I recognize that anything we say about ourselves and what we propose requires explanation, requires us to wash away the muck our enemies, and ourselves, have covered our project and our ideas with over these many years of struggle. That we have to choose our words carefully and that we must be creative in responding to the subjectivity of folks, we must meet them where they are now; we can’t use words that confuse rather than make clear and for that reason I do not walk around talking about ‘communism’ as part of my real-world political practice.
If, however, we allow the ruling class to invest the language we use with their fears and prejudices, with their hollow truths, then they have won already. Language is the greatest of all social institutions; it is the medium in which ideas travel and action organized, it is not neutral and our role in the waging of the class war is, in part, to wage a war to (re)appropriate language that elucidates and to expropriate the words that have been made obscure, an obscurity which hides their true history, as they are spoken through the ruling class. In doing so our history is lost, through the words used to understand it, to the whims of the enemy. If we are ever to win the battle, or even effectively engage it, we must win the words we use to define our struggle. It is an essential component in that most precious, for the survival of our species, of processes; that process by which the working class is transformed from a class ‘of itself’ into a class ‘for itself’.
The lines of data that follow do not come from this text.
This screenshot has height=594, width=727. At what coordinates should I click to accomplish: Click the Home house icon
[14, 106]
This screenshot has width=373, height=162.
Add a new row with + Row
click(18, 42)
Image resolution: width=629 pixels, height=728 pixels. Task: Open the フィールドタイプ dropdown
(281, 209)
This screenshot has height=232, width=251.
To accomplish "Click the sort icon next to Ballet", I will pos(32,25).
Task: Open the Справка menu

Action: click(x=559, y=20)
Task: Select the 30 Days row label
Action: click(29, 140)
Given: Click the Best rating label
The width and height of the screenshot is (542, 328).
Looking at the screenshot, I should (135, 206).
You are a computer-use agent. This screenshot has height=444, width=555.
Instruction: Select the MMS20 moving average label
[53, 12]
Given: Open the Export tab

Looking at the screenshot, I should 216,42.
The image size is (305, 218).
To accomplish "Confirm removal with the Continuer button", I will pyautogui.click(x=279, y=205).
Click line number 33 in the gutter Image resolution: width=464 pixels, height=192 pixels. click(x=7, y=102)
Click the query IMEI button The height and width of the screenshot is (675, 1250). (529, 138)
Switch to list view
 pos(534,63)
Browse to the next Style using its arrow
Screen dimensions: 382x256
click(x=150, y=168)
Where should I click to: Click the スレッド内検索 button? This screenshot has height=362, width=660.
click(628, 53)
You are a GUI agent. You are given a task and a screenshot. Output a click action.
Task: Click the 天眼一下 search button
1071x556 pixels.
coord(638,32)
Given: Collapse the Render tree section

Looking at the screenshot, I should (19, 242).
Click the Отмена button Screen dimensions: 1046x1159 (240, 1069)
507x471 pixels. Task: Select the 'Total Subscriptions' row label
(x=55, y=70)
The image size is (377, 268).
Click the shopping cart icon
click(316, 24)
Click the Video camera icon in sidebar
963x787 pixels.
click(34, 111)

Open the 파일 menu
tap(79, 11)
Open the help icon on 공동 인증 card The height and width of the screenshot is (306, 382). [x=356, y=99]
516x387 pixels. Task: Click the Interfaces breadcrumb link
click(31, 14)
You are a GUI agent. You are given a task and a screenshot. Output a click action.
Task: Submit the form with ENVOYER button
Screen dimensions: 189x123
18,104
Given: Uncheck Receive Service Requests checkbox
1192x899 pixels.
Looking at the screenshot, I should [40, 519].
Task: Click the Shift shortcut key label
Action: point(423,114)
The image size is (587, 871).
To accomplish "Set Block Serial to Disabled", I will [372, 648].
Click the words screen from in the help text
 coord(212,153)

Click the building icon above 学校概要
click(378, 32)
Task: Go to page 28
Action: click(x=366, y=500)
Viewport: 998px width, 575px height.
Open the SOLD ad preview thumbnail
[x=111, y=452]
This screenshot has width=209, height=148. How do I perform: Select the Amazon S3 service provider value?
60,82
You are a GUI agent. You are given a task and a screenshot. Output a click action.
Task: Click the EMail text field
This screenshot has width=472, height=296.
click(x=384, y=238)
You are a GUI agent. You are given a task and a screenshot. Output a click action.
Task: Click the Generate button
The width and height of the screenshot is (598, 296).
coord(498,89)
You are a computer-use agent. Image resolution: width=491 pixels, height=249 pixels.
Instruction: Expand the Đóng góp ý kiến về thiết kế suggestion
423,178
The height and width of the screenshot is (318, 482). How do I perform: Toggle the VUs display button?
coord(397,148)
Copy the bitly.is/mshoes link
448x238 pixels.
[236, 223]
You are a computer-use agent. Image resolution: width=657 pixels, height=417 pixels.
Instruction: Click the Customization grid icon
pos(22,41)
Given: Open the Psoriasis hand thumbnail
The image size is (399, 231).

To pose an alternative that might capture the imagination of masses of folks it is necessary to name that alternative and to place its realization in the transformation of the present and not in the faith of an idealized future. However, that transformation, both its beginnings and its outcomes, is only made real by a vision; a goal worthy of the terrible cost liberation entails. And for this we revolutionaries, as communists, ‘disdain to conceal [our] views and aims. [We] openly declare that [our] ends can be attained only by the forcible overthrow of all existing social conditions. Let the ruling classes tremble at a Communistic revolution.’
To win that world the working class must also win on the field of language, which is essential if we are to win on the field of ideas and of ideology. With clarity and the legitimate audacity history, when deeply absorbed and understood by the best of working class combatants and the communities of struggle they lead, affords us we can remake words into weapons and refound ideas as the power to wield those weapons. We must do so without jargon or dogmatism or sentimental fealty to moribund traditions, but we must do so. In so doing we take power into our own hands, the power of ideas and the power to communicate those ideas. And, in my opinion, that is one giant step on the path to communism, or at least to a revolution which might make communism a possibility many years after all of us are gone. And yes I am, proudly, a communist.